INSTRUCTIONS FOR THE TASK –
Copy the data from its start through the line containing "(357, 239).", inclusive, and substitute "breadth" for every "width", leaving everything else unchanged.

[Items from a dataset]
* BEGIN *

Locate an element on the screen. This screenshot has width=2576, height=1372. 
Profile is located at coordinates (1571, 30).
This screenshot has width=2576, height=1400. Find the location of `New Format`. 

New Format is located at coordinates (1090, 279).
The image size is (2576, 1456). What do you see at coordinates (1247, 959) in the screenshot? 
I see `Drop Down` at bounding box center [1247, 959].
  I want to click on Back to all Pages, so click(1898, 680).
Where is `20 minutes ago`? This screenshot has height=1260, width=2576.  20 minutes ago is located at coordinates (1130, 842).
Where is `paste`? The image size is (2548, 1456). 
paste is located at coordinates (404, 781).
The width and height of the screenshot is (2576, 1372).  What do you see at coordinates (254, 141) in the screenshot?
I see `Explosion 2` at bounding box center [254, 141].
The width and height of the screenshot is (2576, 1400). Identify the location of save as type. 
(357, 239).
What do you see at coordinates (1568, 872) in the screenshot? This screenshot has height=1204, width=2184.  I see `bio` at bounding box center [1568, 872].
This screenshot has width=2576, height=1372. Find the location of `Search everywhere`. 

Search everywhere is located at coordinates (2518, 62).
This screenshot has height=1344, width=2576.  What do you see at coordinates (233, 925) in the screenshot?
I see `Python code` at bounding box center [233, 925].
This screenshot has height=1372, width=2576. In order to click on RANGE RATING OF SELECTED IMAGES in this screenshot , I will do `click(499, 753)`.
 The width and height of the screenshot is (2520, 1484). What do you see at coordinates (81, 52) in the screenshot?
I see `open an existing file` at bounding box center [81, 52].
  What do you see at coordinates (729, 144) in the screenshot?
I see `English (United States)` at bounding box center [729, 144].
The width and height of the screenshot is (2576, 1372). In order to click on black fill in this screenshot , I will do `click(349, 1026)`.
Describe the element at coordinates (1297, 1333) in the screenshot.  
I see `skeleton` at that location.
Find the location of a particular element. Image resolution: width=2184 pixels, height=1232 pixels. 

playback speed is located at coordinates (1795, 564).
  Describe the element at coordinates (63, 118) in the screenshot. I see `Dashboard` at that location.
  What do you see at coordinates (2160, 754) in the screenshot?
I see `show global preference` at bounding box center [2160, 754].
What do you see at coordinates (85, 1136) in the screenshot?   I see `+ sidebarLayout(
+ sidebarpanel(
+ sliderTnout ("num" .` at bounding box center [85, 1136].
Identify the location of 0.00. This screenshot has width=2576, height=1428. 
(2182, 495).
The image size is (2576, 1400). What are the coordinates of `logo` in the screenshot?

* END *

COMPLETE RESPONSE –
Locate an element on the screen. This screenshot has breadth=2576, height=1372. 
Profile is located at coordinates (1571, 30).
This screenshot has breadth=2576, height=1400. Find the location of `New Format`. 

New Format is located at coordinates (1090, 279).
The image size is (2576, 1456). What do you see at coordinates (1247, 959) in the screenshot? 
I see `Drop Down` at bounding box center [1247, 959].
  I want to click on Back to all Pages, so click(1898, 680).
Where is `20 minutes ago`? This screenshot has height=1260, breadth=2576.  20 minutes ago is located at coordinates (1130, 842).
Where is `paste`? The image size is (2548, 1456). 
paste is located at coordinates (404, 781).
The breadth and height of the screenshot is (2576, 1372).  What do you see at coordinates (254, 141) in the screenshot?
I see `Explosion 2` at bounding box center [254, 141].
The breadth and height of the screenshot is (2576, 1400). Identify the location of save as type. 
(357, 239).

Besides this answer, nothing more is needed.